* _TEKS YANG DIBERIKAN_:
* * * * * * *
Judul: Khotbah di Bukit
Subjudul: Cermin Kehidupan Surgawi di tengah Dunia Berdosa
Pengarang: Sinclair B. Ferguson
Penerjemah: Shirley Liz M.T.M.
Penerbit: Momentum
Tahun: Mei 2002 (Cetakan kedua)
Tebal: ix + 193 halaman
Sebagian besar orang Kristen tentunya sudah sering mendengar khotbah pertama Tuhan Yesus, yang lebih dikenal dengan nama “Sermon on the Mount” (Khotbah di Bukit) yang diambil dari Injil Matius pasal 5-7. Kita sering mendengarnya baik pada waktu Sekolah Minggu, khotbah di gereja, maupun pada waktu membaca buku-buku renungan. Akan tetapi, lebih sedikit orang Kristen yang merenungkan khotbah ini secara mendalam. Bahkan, tidak sedikit dari antara mereka yang salah dalam menafsirkan beberapa ayat yang sulit, seperti Matius 5:29 (“Maka jika matamu yang kanan menyesatkan engkau, cungkillah dan buanglah itu…”), Matius 5:39 (“… siapapun yang menampar pipi kananmu, berilah juga kepadanya pipi kirimu.”).
* * * * * * *
* _TENTANG TUGAS INI_: Teks tentang buku Khotbah di Bukit dibuka dengan beberapa keterangan buku. Tuliskan setiap label keterangan itu beserta isinya. Materi sesudah ini berdiri sendiri dan tidak berkaitan dengan teks di atas.

* _ENTRI DATA_:
* * * * * * *
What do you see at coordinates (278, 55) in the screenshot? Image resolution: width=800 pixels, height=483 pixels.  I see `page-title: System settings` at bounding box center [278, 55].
* * * * * * *
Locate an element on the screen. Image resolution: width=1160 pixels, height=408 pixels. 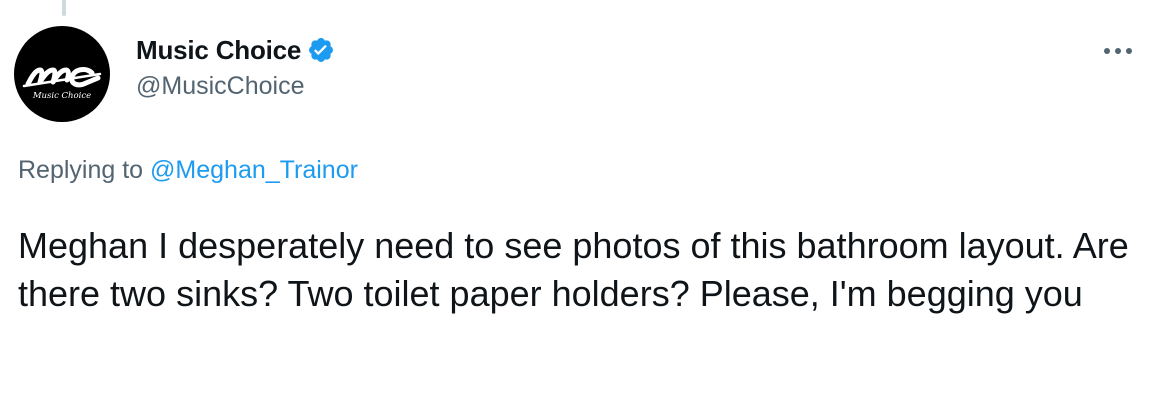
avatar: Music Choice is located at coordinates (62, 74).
* * * * * * *
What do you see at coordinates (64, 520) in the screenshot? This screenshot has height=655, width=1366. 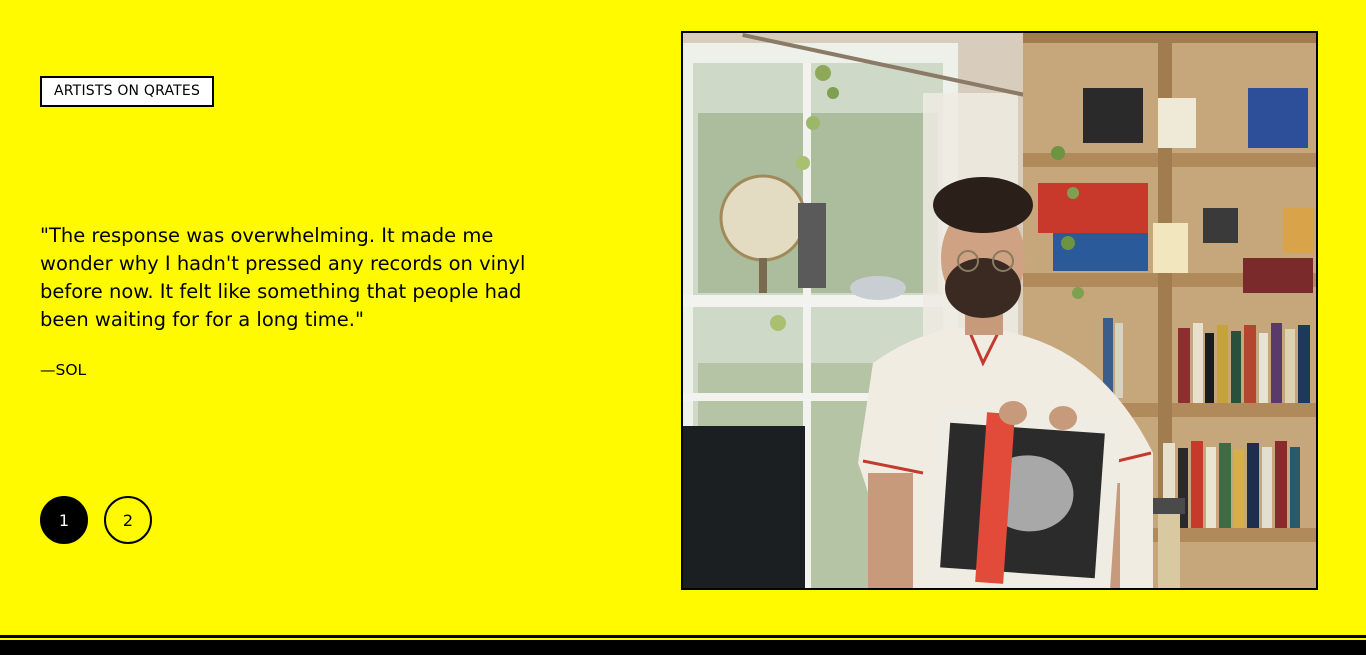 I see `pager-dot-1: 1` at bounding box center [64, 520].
* * * * * * *
* _JAWABAN DI BAWAH_:
- Judul: Khotbah di Bukit
- Subjudul: Cermin Kehidupan Surgawi di tengah Dunia Berdosa
- Pengarang: Sinclair B. Ferguson
- Penerjemah: Shirley Liz M.T.M.
- Penerbit: Momentum
- Tahun: Mei 2002 (Cetakan kedua)
- Tebal: ix + 193 halaman